◆ Supplied records ◆

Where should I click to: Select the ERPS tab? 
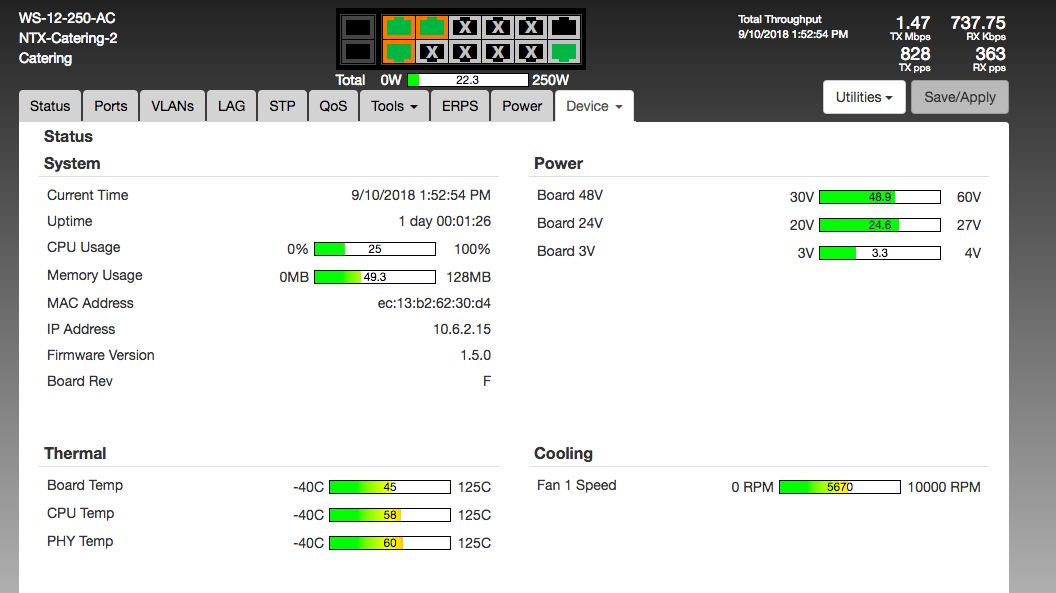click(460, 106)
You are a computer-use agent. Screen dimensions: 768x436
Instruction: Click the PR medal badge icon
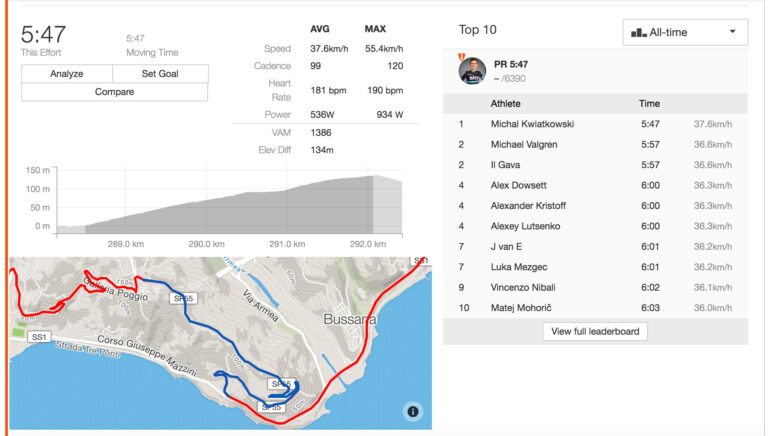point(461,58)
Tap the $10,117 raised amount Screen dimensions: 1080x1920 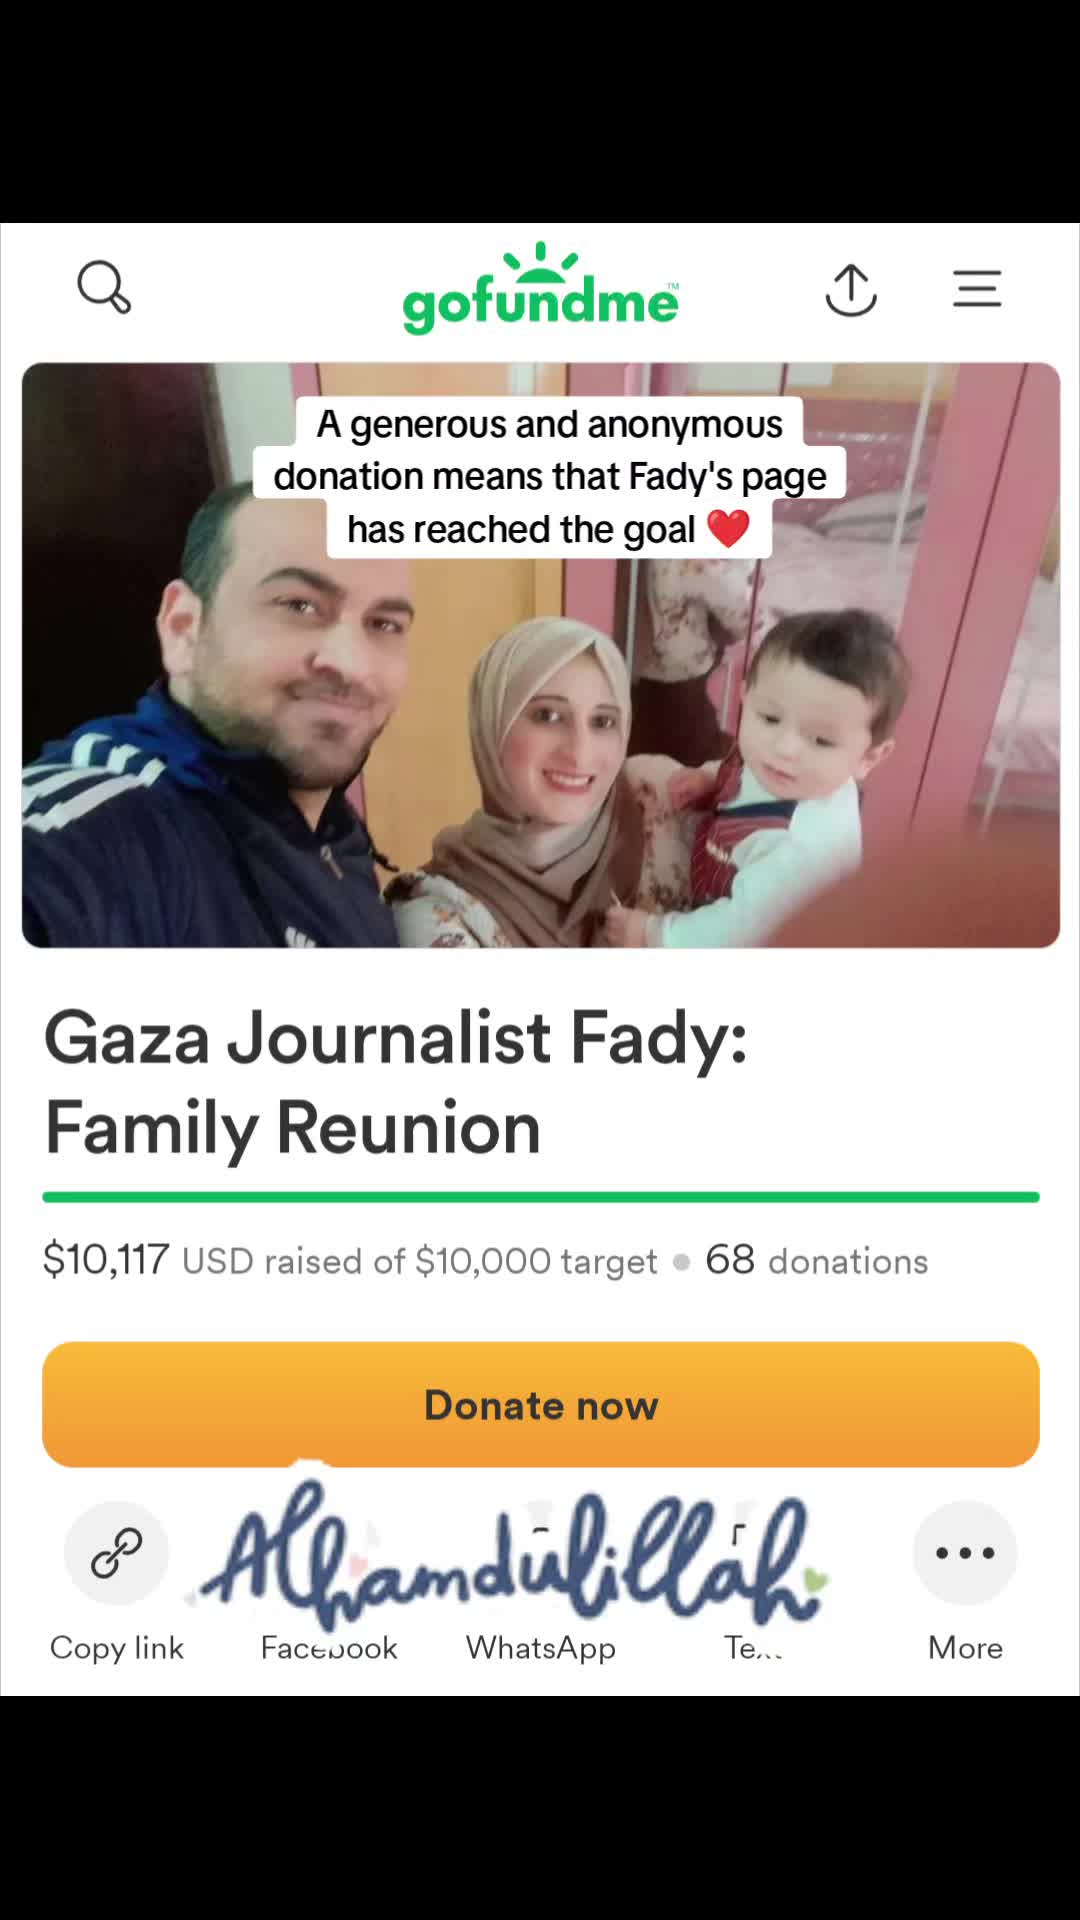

◆ Your goal ◆
Although the records contain pictures, only the text should be copied, exactly as it stands.

◆ Response for this exercise ◆
Where should I click to: Select the ERPS tab? 
click(460, 106)
You are a computer-use agent. Screen dimensions: 768x436
Instruction: Click the PR medal badge icon
point(461,58)
Tap the $10,117 raised amount Screen dimensions: 1080x1920 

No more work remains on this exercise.